- Study text

++++++++++++++++++++

What is hypochondrogenesis?
Hypochondrogenesis is a rare, severe disorder of bone growth. This condition is characterised by a small body, short limbs, and abnormal bone formation (ossification) in the spine and pelvis.
Affected infants have short arms and legs, a small chest with short ribs, and underdeveloped lungs. Bones in the skull appear normal, but the bones of the spine (vertebrae) and pelvic bones do not harden properly. The face appears flat and oval-shaped, with widely spaced eyes, a small chin, and, in some cases, an opening in the roof of the mouth called a cleft palate. The abdomen is enlarged, and affected infants may have a condition called hydrops foetalis in which excess fluid builds up in the body before birth.
As a result of these serious health problems, affected infants are usually born prematurely, are stillborn, or die shortly after birth from respiratory failure. Some infants have lived for a while, however, with intensive medical support. Babies who live past the newborn period are usually reclassified as having spondyloepiphyseal dysplasia congenita, a related disorder that affects bone development.
How common is hypochondrogenesis?
Hypochondrogenesis and achondrogenesis, type 2 (a similar skeletal disorder) together affect 1 in 40,000 to 60,000 births.
What genes are related to hypochondrogenesis?
Mutations in the COL2A1 gene cause hypochondrogenesis.
Hypochondrogenesis is one of the most severe conditions in a spectrum of disorders caused by mutations in the COL2A1 gene. This gene provides instructions for making a protein that forms type II collagen. This type of collagen is found mostly in cartilage and in the clear gel that fills the eyeball (the vitreous). It is essential for the normal development of bones and other tissues that form the body's supportive framework (connective tissues). Mutations in the COL2A1 gene interfere with the assembly of type II collagen molecules, which prevents bones and other connective tissues from developing properly.
How do people inherit hypochondrogenesis?
Hypochondrogenesis is considered an autosomal dominant disorder because one copy of the altered gene in each cell is sufficient to cause the condition. It is caused by new mutations in the COL2A1 gene and occurs in people with no history of the disorder in their family. This condition is not passed on to the next generation because affected individuals do not live long enough to have children.

++++++++++++++++++++

- Information shown

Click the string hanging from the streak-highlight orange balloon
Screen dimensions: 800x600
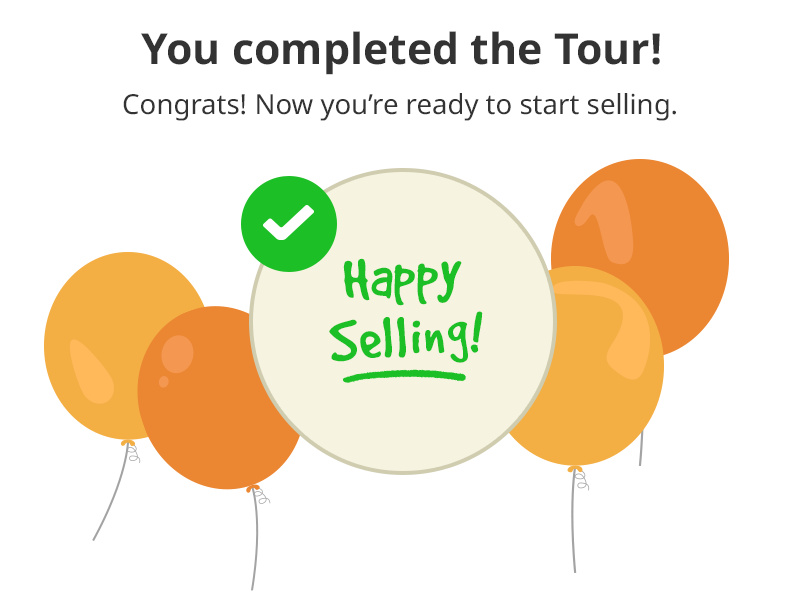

++++++++++++++++++++

- Task statement
Write out everything from "Hypochondrogenesis is one" down to "from developing properly." in the hypochondrogenesis text, switching "cartilage" to "gristle".

- Solution for this problem
Hypochondrogenesis is one of the most severe conditions in a spectrum of disorders caused by mutations in the COL2A1 gene. This gene provides instructions for making a protein that forms type II collagen. This type of collagen is found mostly in gristle and in the clear gel that fills the eyeball (the vitreous). It is essential for the normal development of bones and other tissues that form the body's supportive framework (connective tissues). Mutations in the COL2A1 gene interfere with the assembly of type II collagen molecules, which prevents bones and other connective tissues from developing properly.